Retired General: Keep Eye On North Korea
December 19, 2011, 9:59 PM
SIOUX FALLS, SD -
The death of North Korean leader Kim Jong-Il will have a major global impact especially when it comes to relations with the United States. The two countries were already on frosty terms because of Kim's leadership. And one local foreign policy expert believes the country should keep an eye on the current instability.
Kim Jong-Il was one of the world's most revered dictators, accused of human rights abuse and attempting to acquire nuclear weapons. But the North Korean media portrayed him as an almost mythical figure.

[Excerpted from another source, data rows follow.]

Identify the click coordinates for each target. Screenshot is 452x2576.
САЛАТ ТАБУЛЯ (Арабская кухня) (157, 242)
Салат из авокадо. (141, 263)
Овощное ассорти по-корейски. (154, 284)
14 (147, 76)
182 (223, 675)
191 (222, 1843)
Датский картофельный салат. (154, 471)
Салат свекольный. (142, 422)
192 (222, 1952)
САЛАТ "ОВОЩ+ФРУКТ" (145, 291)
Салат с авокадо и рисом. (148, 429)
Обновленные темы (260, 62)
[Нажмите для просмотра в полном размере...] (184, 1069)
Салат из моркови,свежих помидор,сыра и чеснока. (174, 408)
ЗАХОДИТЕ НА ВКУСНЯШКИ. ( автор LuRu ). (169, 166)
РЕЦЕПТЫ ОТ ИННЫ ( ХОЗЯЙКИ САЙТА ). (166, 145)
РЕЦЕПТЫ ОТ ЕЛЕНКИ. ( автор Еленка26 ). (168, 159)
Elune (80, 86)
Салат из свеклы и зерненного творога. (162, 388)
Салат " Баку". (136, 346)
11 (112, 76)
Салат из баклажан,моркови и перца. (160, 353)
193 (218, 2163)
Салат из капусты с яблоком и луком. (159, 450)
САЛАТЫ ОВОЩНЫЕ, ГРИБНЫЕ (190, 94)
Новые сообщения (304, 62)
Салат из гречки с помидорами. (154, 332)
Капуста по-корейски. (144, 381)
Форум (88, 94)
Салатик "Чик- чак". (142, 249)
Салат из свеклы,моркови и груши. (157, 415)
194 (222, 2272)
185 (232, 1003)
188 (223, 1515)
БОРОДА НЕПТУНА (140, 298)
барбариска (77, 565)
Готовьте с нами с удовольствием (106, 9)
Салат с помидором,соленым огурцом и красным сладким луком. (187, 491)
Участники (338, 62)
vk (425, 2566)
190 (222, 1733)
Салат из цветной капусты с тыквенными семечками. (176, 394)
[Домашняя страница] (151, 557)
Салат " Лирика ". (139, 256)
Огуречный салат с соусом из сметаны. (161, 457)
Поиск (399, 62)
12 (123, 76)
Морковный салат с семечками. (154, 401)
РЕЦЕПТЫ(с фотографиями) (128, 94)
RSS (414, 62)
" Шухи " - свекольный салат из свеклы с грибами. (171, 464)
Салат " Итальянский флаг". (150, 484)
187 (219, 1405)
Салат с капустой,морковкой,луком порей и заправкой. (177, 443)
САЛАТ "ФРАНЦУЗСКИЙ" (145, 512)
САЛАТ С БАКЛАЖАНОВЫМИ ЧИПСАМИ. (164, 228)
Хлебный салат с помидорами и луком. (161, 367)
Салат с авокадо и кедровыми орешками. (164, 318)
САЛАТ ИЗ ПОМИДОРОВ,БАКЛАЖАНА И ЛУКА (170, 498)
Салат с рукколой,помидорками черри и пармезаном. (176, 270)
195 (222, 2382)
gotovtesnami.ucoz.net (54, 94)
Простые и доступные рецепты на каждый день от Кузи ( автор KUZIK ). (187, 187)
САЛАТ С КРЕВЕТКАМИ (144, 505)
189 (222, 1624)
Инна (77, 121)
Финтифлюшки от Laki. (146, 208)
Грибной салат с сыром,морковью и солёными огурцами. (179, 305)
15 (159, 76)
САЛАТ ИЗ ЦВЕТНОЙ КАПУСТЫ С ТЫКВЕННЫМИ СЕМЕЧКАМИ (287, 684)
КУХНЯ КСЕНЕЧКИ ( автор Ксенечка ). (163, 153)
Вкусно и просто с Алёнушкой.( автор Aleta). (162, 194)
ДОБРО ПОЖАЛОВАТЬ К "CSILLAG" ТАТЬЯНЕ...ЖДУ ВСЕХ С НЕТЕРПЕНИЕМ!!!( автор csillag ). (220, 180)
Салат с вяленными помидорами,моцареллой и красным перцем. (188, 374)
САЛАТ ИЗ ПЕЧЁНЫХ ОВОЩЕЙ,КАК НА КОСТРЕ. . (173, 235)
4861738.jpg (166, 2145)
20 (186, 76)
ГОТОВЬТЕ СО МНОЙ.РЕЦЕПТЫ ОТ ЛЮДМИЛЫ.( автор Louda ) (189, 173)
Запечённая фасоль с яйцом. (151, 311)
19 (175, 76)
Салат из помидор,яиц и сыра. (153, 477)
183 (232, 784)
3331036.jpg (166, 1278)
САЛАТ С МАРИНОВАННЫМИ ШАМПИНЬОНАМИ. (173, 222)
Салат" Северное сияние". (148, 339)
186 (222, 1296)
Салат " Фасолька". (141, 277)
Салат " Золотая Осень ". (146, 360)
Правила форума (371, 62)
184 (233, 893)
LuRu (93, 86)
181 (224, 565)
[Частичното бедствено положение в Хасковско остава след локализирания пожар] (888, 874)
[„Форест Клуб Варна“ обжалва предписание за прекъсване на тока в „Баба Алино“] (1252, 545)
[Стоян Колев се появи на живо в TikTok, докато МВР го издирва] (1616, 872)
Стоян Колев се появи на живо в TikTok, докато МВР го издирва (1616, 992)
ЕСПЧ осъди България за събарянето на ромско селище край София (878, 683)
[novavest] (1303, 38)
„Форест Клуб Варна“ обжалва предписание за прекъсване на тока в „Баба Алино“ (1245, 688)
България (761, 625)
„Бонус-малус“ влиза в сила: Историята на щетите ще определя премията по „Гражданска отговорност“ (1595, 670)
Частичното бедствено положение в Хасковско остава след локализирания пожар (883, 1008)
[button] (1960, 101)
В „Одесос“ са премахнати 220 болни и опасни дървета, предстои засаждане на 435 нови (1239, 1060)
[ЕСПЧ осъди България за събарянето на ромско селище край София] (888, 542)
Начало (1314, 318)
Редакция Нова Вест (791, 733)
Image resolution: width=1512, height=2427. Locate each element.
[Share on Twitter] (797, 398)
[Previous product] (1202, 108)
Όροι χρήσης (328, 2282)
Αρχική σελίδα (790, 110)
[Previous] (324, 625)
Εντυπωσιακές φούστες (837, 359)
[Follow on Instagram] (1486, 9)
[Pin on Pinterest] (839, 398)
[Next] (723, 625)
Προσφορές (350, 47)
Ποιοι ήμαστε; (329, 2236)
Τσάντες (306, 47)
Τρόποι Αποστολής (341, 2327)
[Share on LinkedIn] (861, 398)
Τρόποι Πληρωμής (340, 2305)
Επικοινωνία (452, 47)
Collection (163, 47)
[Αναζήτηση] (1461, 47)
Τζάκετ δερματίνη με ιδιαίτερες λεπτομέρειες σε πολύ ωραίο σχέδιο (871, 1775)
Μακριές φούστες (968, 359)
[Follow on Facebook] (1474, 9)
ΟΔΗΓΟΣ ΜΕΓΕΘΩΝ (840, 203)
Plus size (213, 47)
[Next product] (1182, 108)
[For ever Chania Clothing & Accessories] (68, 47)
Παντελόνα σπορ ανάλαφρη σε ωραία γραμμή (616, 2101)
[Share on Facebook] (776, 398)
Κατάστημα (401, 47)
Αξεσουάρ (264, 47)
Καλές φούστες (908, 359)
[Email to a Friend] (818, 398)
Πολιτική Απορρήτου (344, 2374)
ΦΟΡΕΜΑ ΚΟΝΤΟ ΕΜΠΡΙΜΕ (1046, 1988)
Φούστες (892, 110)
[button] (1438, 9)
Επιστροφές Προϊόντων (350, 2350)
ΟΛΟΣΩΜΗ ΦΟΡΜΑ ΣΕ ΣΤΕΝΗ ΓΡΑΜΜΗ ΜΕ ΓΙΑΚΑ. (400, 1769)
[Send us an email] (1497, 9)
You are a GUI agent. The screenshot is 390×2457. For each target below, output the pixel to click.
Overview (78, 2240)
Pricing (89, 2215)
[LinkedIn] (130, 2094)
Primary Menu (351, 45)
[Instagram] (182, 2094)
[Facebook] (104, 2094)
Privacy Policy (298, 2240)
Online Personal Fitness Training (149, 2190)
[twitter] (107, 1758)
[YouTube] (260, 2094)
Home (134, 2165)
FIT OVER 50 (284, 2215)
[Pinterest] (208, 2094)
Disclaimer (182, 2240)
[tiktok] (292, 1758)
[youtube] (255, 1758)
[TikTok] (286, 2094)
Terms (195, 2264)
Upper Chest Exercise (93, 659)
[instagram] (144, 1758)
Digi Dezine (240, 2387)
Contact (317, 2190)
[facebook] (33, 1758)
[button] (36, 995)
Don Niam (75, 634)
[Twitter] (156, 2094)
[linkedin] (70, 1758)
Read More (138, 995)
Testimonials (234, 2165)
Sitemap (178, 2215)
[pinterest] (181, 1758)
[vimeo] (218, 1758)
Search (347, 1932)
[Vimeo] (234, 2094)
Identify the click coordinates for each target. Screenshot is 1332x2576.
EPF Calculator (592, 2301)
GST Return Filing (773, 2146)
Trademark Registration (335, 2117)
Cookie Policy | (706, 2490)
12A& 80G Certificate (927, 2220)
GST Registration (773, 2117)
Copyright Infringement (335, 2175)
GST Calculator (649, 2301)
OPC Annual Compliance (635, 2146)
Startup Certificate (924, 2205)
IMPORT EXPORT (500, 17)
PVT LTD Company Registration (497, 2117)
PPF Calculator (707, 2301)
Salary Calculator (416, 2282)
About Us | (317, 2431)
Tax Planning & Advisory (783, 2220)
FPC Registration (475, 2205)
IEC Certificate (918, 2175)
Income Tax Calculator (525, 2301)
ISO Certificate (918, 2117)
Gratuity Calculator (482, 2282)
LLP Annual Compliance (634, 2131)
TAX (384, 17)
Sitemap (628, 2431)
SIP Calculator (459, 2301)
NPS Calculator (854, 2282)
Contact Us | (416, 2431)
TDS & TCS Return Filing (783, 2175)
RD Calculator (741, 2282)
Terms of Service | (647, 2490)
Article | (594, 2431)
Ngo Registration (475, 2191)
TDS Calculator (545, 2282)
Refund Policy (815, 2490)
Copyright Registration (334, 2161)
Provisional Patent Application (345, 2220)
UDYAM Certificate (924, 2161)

"He was born on some high mystical mountaintop under some heavenly deity," retired major general Lynn Hartsell said. "The first time he ever played golf, he had 11 holes-in-one. We all know that's a bunch of hooey."
Hartsell says, state media aside, the death of Kim Jong-Il likely means his youngest son, Kim Jong-Un, will be North Korea's new leader. And while the nepotism might raise some red flags, Hartsell says the 28-year-old may have a more idealistic approach.
"The pro is, unlike his father, he has been educated abroad," Hartsell said. "He has traveled more extensively abroad than his father and so he knows some of the ways of the Western world."
The downside, according to Hartsell, is Kim Jong-Un's youth, inexperience and the fact he's got powerful influences right in his own family.
"He'll probably get a lot of guidance from key leaders in the military, who also happen to be his relatives, that will tell him how to govern the country," Hartsell said.
As for an immediate danger to the United States, Hartsell says North Korea's weapon capabilities are limited. But considering the current instability, he says the U.S. simply needs to reaffirm its allegiance to South Korea and keep an eye on changing activities.
"There's always been uncertainty about it," Hartsell said. "And now, it's going to be even more so for the next few months or few years."
Hartsell says North Korea's missiles are capable of hitting South Korea's capital city of Seoul, which could draw in more U.S. troops for military action. However, he says that would be a tactical mistake on North Korea's part since they would be unable to sustain a long-term war.